Development of a Permanently Controllable Rotating Biopsy Device, Part II: Competitive In-Vitro Testing of a Cannula-like Prototype Compared to Established End-Cut and Side-Notch Biopsy Devices

Abstract

To evaluate the quantitative and qualitative efficiency of a permanently controllable biopsy-cannula prototype with lancet-like helically bent cutting edge for safer biopsy compared to established end-cut and side-notch biopsy devices. Each of the n = 100 specimens per organ and system were obtained by the prototype, an end-cut device and a side-notch device (18 gauge each) using a bovine liver, kidney and myocardium as the biopsy tissue. Quantitatively, the number of fragments, length in mm and weight in mg of the specimen were analyzed. Qualitatively, a histopathological analysis was performed with respect to tissue fragmentation, crush artifact and adequacy of tissue (score per category min. 1 and max 3).
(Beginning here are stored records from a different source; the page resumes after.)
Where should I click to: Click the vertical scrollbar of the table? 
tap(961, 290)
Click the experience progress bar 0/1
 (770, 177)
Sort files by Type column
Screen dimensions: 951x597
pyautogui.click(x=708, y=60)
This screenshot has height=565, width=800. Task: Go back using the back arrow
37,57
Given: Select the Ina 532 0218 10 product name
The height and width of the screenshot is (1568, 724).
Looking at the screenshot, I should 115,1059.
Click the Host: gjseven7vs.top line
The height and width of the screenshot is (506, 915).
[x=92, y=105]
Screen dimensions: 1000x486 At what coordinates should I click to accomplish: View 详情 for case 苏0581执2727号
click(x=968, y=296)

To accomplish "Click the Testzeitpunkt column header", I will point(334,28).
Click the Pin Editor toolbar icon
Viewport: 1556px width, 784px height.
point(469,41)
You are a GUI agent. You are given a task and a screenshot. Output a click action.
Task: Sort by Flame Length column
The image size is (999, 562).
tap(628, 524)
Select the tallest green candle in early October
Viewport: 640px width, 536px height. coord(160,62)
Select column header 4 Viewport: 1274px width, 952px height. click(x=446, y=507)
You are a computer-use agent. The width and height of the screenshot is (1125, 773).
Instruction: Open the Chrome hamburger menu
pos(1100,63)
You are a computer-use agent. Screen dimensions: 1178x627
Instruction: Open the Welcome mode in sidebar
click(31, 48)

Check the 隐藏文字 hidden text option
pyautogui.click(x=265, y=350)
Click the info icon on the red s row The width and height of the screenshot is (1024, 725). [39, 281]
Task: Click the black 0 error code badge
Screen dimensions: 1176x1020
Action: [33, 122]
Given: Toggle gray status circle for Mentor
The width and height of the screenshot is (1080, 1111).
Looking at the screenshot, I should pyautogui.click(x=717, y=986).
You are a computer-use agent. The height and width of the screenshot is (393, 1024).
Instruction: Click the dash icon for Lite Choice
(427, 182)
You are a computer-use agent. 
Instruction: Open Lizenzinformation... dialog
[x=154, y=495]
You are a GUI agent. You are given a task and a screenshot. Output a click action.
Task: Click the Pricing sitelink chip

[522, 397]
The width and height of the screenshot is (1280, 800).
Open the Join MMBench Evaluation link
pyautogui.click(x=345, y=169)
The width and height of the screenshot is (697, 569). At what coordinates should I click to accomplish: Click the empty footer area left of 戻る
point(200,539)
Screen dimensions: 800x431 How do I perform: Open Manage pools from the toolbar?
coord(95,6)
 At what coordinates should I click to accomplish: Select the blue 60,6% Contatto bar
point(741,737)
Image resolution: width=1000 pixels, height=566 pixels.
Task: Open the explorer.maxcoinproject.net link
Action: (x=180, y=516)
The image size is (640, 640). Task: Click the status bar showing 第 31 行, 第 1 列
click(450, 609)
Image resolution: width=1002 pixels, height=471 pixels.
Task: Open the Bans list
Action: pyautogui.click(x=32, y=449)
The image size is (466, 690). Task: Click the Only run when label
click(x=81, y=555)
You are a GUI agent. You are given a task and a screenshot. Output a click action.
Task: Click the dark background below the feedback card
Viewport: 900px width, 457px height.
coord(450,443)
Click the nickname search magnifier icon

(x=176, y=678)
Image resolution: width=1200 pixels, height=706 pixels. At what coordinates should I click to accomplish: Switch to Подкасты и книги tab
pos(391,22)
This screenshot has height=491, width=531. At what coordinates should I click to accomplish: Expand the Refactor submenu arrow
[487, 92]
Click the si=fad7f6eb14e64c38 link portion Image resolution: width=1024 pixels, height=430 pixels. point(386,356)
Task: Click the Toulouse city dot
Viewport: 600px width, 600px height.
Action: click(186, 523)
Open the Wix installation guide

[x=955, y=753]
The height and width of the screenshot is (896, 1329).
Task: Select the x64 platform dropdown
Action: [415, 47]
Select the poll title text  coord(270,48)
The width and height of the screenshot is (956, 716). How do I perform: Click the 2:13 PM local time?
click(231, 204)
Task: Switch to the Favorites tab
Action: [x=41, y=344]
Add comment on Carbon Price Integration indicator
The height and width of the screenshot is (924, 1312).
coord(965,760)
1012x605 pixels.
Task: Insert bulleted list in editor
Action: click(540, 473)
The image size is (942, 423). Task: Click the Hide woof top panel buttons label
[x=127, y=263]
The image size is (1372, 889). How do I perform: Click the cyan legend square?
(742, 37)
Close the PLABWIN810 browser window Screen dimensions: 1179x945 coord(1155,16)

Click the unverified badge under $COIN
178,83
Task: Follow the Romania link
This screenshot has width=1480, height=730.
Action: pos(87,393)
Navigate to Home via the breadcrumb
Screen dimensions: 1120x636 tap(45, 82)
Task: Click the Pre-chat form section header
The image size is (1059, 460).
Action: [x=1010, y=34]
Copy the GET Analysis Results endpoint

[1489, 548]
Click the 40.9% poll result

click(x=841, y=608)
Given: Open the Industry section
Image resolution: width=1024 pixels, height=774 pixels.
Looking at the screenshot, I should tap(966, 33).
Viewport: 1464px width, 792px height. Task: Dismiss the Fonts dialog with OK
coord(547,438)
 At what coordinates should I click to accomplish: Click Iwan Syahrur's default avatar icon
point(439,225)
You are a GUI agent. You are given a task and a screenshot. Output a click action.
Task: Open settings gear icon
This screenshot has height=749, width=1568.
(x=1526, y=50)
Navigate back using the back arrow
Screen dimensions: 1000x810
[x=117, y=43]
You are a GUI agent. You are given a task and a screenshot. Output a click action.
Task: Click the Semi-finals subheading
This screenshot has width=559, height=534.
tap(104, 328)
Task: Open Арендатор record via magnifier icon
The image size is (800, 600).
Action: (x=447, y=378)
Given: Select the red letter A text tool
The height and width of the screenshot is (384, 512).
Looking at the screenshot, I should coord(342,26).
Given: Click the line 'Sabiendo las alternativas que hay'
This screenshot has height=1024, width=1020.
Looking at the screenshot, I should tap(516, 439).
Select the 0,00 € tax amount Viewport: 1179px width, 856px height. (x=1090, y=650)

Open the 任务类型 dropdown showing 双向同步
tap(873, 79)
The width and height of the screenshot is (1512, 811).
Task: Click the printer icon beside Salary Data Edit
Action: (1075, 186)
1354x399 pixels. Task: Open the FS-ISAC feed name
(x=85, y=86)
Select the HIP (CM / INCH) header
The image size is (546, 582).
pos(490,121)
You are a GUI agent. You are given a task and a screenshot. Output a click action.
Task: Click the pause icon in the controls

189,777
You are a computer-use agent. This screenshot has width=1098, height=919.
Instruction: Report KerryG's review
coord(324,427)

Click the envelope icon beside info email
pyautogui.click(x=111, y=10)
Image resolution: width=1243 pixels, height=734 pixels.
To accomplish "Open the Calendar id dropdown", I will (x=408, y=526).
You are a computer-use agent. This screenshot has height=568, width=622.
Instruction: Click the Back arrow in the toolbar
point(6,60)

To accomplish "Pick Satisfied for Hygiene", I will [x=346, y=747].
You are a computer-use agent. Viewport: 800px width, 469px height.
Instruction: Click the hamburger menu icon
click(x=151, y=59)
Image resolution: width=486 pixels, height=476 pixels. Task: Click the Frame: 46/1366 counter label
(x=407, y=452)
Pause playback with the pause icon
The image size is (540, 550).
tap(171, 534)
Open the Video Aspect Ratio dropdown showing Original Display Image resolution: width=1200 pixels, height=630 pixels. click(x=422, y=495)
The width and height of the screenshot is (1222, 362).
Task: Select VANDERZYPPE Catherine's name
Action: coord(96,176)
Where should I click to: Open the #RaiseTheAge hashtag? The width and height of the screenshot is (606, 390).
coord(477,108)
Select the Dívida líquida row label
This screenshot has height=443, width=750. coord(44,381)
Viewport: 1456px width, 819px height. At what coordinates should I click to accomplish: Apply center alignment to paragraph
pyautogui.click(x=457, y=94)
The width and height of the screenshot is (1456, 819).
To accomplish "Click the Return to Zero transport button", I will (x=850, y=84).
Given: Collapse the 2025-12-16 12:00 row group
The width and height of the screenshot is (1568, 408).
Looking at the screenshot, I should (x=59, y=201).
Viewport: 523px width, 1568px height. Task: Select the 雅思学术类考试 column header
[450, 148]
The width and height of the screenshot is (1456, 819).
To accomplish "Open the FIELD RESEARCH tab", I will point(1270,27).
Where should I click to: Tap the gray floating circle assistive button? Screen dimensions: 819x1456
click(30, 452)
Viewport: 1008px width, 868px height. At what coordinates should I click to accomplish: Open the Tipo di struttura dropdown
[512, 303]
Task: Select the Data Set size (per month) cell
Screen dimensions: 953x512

To identify significant differences (p < 0.025), chi-square and Kruskal-Wallis tests were calculated in the statistical analysis. For each of the n = 300 specimens, the one-piece fragment/mean length/mean weight were n = 232 / 10.34 mm/ 4.86 mg for the prototype, n = 210 / 12.16 mm/ 5.35 mg for the end-cut system and n = 248 / 11.63 mm/ 4.08 mg for the side-notch system. The differences reached a level of significance with p < 0.001. The mean histopathological score for the prototype/end-cut system/side-notch system was 5.60 / 5.60 / 5.25 for the liver, 5.65 / 4.65 / 4.60 for the kidney and 5.05 / 5.35 / 4.85 for the myocardium. The differences did not reach a level of significance for the liver/kidney/myocardium with p = 0.665 /p = 0.186 /p = 0.436. Compared to established core biopsy systems, the biopsy-cannula prototype offers diagnostically equivalent biopsy specimen quality in an in-vitro setting in bovine liver, kidney and myocardium.